Ahmad Sahroni Desak PPATK dan Polri Lebih Serius Berantas Judol: Kalau Ada Dugaan Transaksi, Blokir!
Cerdas MemilihNewsHot
Redaktur: Heru Sulistyono

Wakil Ketua Komisi III DPR RI, Ahmad Sahroni. Foto Istimewa

Jakarta, tvrijakartanews - Wakil Ketua Komisi III DPR RI, Ahmad Sahroni, menyuarakan pentingnya langkah tegas dari Pusat Pelaporan dan Analisis Transaksi Keuangan (PPATK) dan Kepolisian Republik Indonesia dalam menangani kasus judi online (judol) yang terus berkembang. Sahroni menekankan perlunya kerja cepat dan reaktif dari PPATK, terutama dalam mengidentifikasi transaksi yang diduga terkait dengan judi online dan segera memblokirnya.

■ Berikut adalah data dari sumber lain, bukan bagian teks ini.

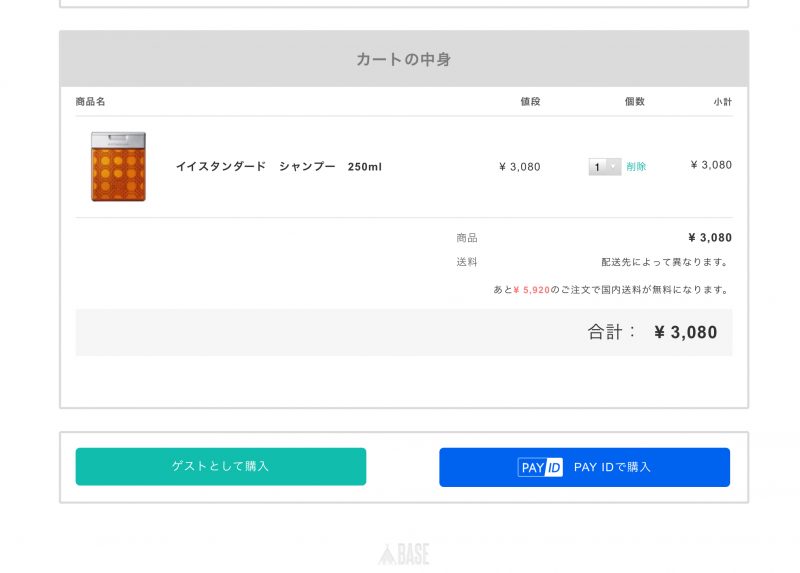This screenshot has height=573, width=800.
Task: Click the unit price in 値段 column
Action: pyautogui.click(x=519, y=167)
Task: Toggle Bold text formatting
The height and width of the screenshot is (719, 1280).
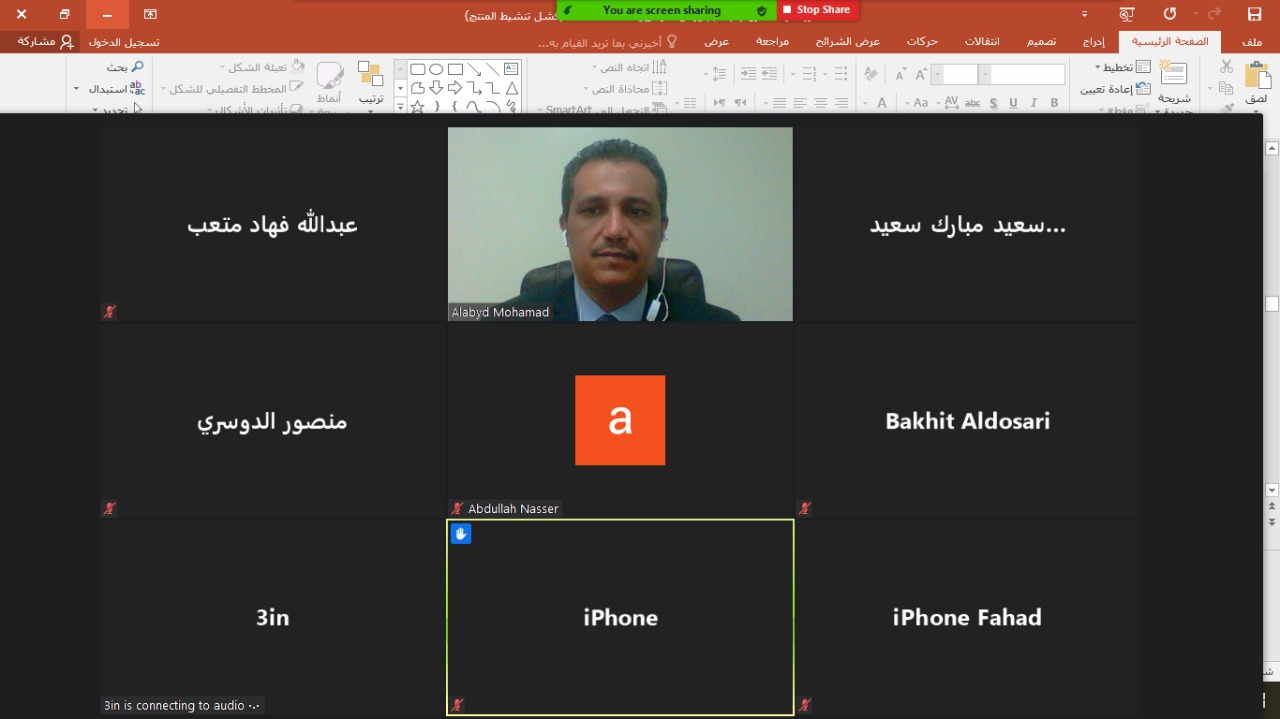Action: [1054, 103]
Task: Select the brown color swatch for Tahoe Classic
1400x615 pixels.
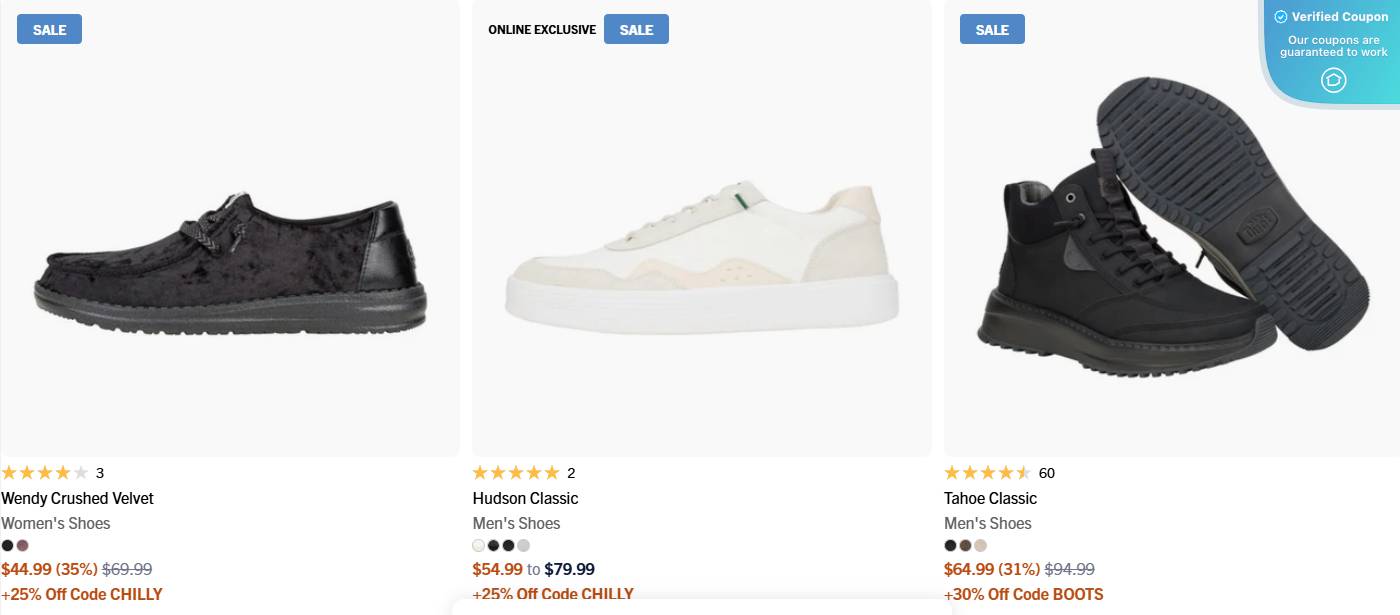Action: 965,545
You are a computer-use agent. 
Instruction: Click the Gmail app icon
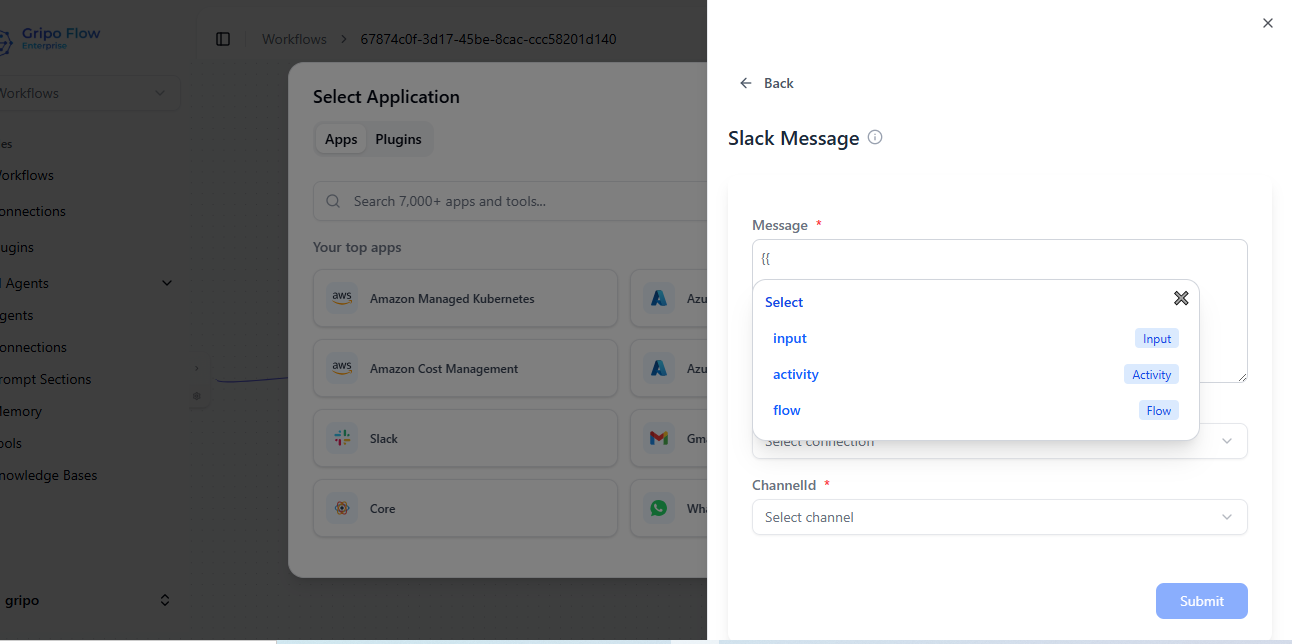pos(658,438)
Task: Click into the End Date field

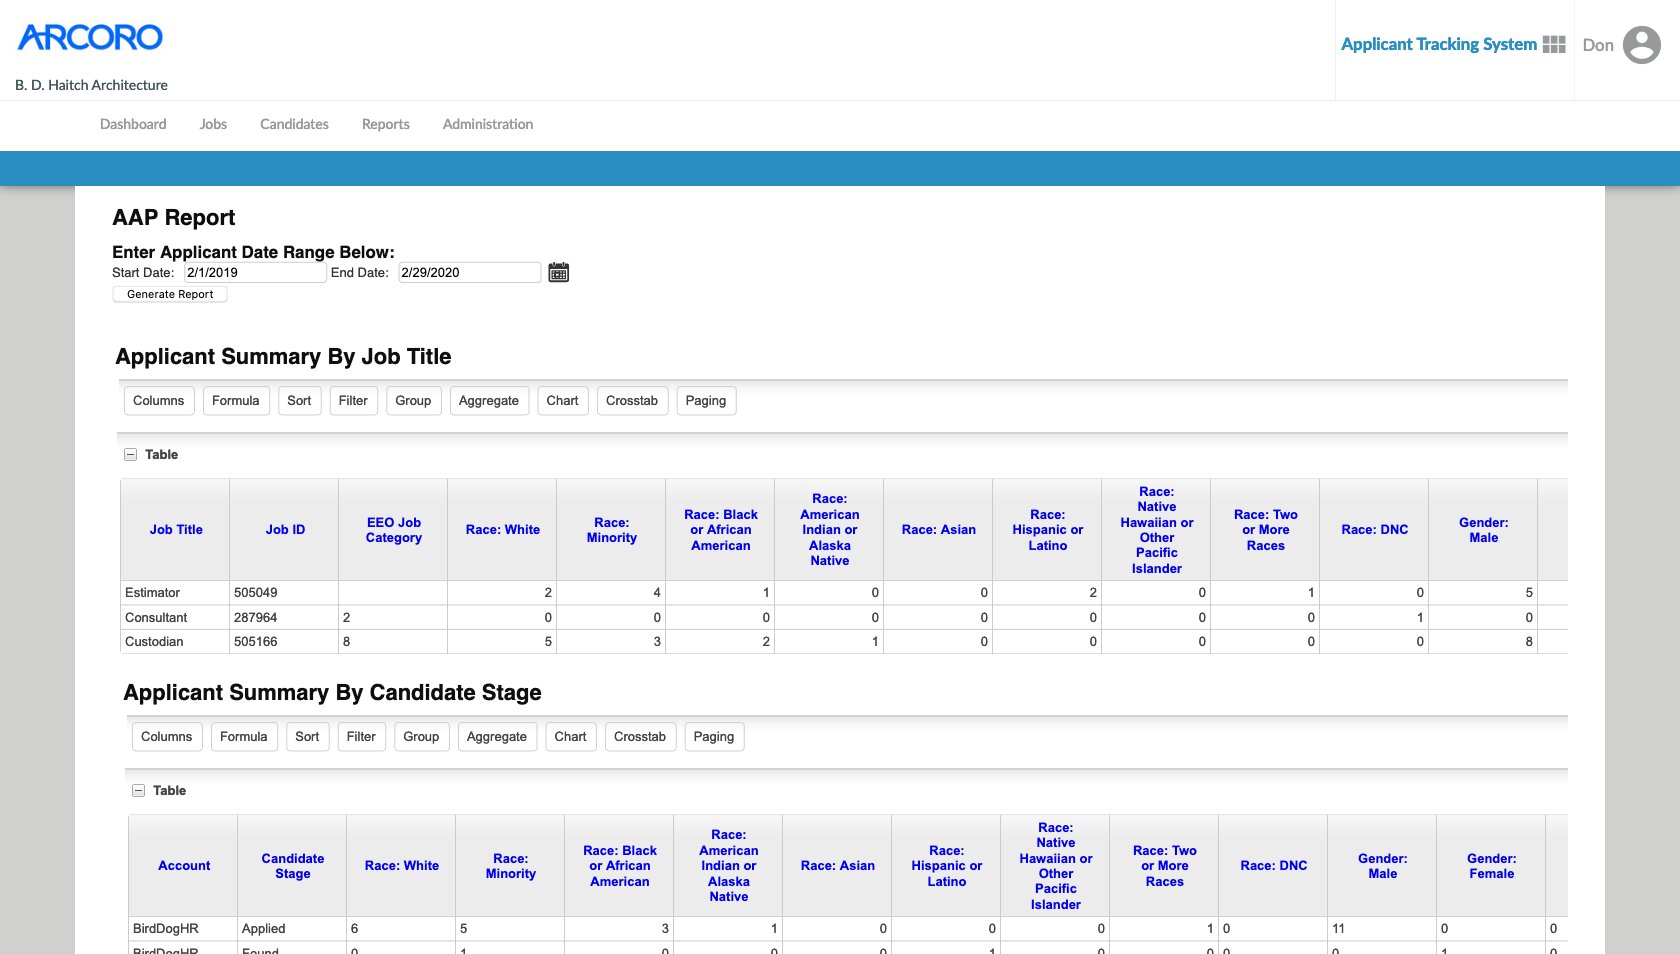Action: 469,272
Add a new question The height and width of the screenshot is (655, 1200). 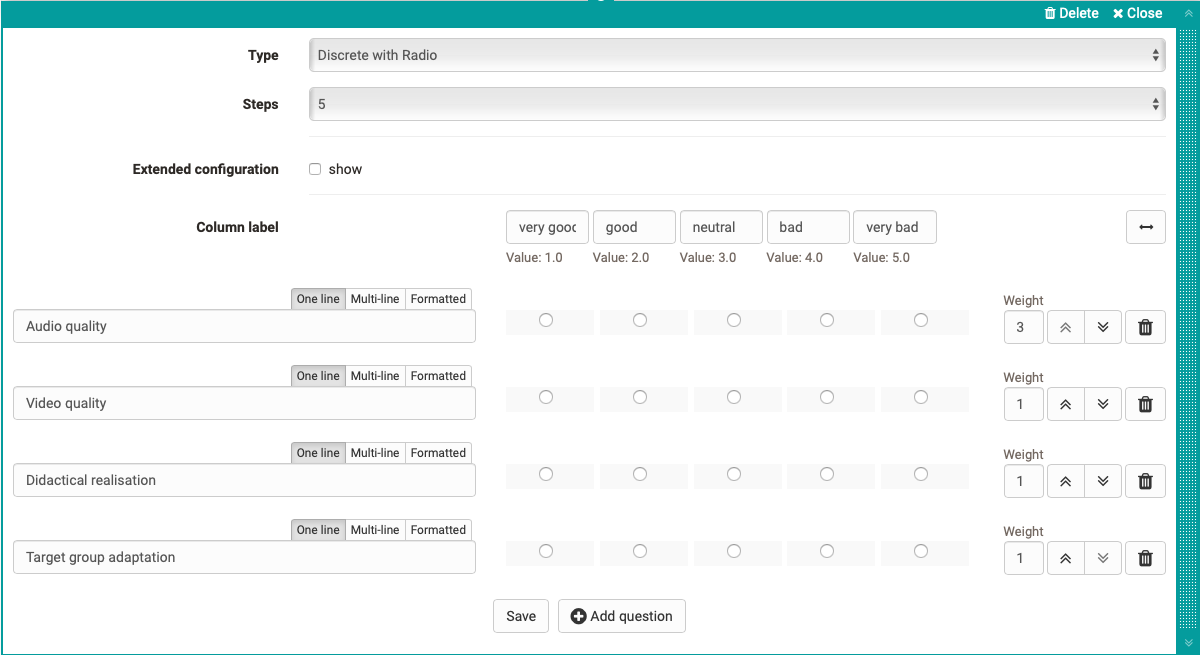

Desakan ini Sahroni sampaikan pasca penetapan 12 pegawai Kemkomdigi sebagai tersangka karena terlibat dalam pengelolaan situs judol.

“Kalau sudah kelihatan dugaan transaksi itu judi online, langsung aja blokir,” kata Sahroni di Gedung DPR RI, Jakarta Pusat, Rabu (6/11/2024).

Sahroni mengungkapkan bahwa jumlah transaksi judi online sejak 2016 melonjak tajam. Dari hanya Rp 3 triliun, jumlahnya menjadi ratusan triliun. Dia berharap, dengan langkah reaktif PPATK dan koordinasi intensif bersama Polri, transaksi judi online bisa berkurang secara signifikan di tahun mendatang.

“Kita berharap kembali ke 2016, paling cuma Rp 2-3 triliun,” tambahnya.

Dalam kesempatan itu, Ahmad Sahroni juga menjabat agar identitas 11 pegawai Kemkomdigi yang ditangkap karena kasus judi online segera diungkap secara jelas setelah ada kepastian hukum.

“Mereka, polisi juga hati-hati, karena kalau sudah memunculkan nama itu adalah mutlak,” kata Sahroni.

Menurut Sahroni, ketiga lembaga—PPATK, Polri, dan Kominfo—harus bersinergi secara serius agar masalah judi online ini tidak semakin merusak moral bangsa. Ia berharap, dengan langkah hukum yang lebih transparan, publik bisa memahami proses yang sedang berjalan tanpa harus membuat asumsi atau kecurigaan yang berlebihan.

Sebelumnya, Direktorat Reserse Kriminal Khusus (Ditreskrimsus) Polda Metro Jaya telah menetapkan 16 tersangka dalam kasus ini. Dari jumlah tersebut, 12 orang merupakan oknum pegawai Kementerian Komdigi dan empat orang lainnya adalah warga sipil.

Para tersangka ini memiliki wewenang memeriksa dan memblokir situs judi online, namun justru menyalahgunakan kewenangan mereka dengan tidak memblokir situs milik pihak tertentu yang dikenal.

Para pegawai tersebut diduga mendapatkan keuntungan sebesar Rp 8,5 juta per situs yang tidak diblokir, dengan total sekitar 1.000 situs judi online yang terlibat dalam praktik ini.

Selain melakukan penegakan hukum, Polri melalui Satgas Penanggulangan Judi Daring juga aktif melakukan pendekatan preemtif.

Upaya tersebut meliputi sosialisasi di sekolah, kampus, kementerian, dan lembaga pemerintah untuk menyadarkan masyarakat akan dampak negatif perjudian. Selain itu, Polri terus berkoordinasi dengan Kementerian Komdigi untuk mengajukan pemblokiran situs dan aplikasi judol sebagai langkah preventif.